LISTE DES TÂCHES →
- A) Répondez à ces questions sur l'arrêt du Tribunal fédéral :
(i) Quelle cour a rendu l'arrêt, et à quelle date ?
(ii) Quel jour les héritiers de feu C. ont-ils signé leur convention ?
(iii) Qui devait être le bénéficiaire de la Fondation M. ?
- B) Traduisez en français cette phrase allemande de l'arrêt du Tribunal fédéral : « Der staatliche Richter, vor welchem die Einrede seiner Unzuständigkeit zugunsten eines Schiedsgerichts mit Sitz in der Schweiz erhoben wird, hat seine Zuständigkeit abzulehnen, wenn eine summarische Prüfung der Schiedsvereinbarung nicht deren Hinfälligkeit, Unwirksamkeit oder Nichterfüllbarkeit ergibt. »
- C) Recopiez le passage de l'arrêt du Tribunal fédéral allant de « Sachverhalt » jusqu'à « du de cujus. » inclus.

TEXTE À LIRE →
Sammlung der Entscheidungen des Schweizerischen Bundesgerichts
Collection des arrêts du Tribunal fédéral suisse
Raccolta delle decisioni del Tribunale federale svizzero

BGE 122 III 139



122 III 139

29. Arrêt de la Ire Cour civile du 29 avril 1996 dans la cause Fondation M.
contre Banque X. (recours en réforme) Regeste

    Zuständigkeit im internationalen Verhältnis; Einrede der
Schiedsgerichtsbarkeit (Art. 7 lit. b IPRG).

    Der staatliche Richter, vor welchem die Einrede seiner Unzuständigkeit
zugunsten eines Schiedsgerichts mit Sitz in der Schweiz erhoben wird,
hat seine Zuständigkeit abzulehnen, wenn eine summarische Prüfung
der Schiedsvereinbarung nicht deren Hinfälligkeit, Unwirksamkeit oder
Nichterfüllbarkeit ergibt.

Sachverhalt

    A.- Le 23 janvier 1990, les héritiers de feu C. ont signé une
convention relative aux fonds du défunt, détenus par deux fondations
de droit liechtensteinois, qui avaient été transférés à la Banque X., à
Genève. Par cet acte, ils sont convenus de répartir en deux parts égales
les avoirs de l'une de ces deux fondations et d'attribuer l'une de ces
parts à une nouvelle fondation de droit liechtensteinois, la Fondation M.,
dont le bénéficiaire serait M. C., fils du de cujus.

EXTRAIT DES DONNÉES →
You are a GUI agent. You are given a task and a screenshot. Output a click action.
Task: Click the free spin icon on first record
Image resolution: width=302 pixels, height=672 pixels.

LES SOLUTIONS →
- A)
(i) La Ire Cour civile, le 29 avril 1996.
(ii) Le 23 janvier 1990.
(iii) M. C., fils du de cujus.

- B) Le juge étatique devant lequel est soulevée l'exception de son incompétence en faveur d'un tribunal arbitral ayant son siège en Suisse doit décliner sa compétence si un examen sommaire de la convention d'arbitrage ne fait pas apparaître que celle-ci est caduque, inopérante ou non susceptible d'être appliquée.

- C)
Sachverhalt

    A.- Le 23 janvier 1990, les héritiers de feu C. ont signé une
convention relative aux fonds du défunt, détenus par deux fondations
de droit liechtensteinois, qui avaient été transférés à la Banque X., à
Genève. Par cet acte, ils sont convenus de répartir en deux parts égales
les avoirs de l'une de ces deux fondations et d'attribuer l'une de ces
parts à une nouvelle fondation de droit liechtensteinois, la Fondation M.,
dont le bénéficiaire serait M. C., fils du de cujus.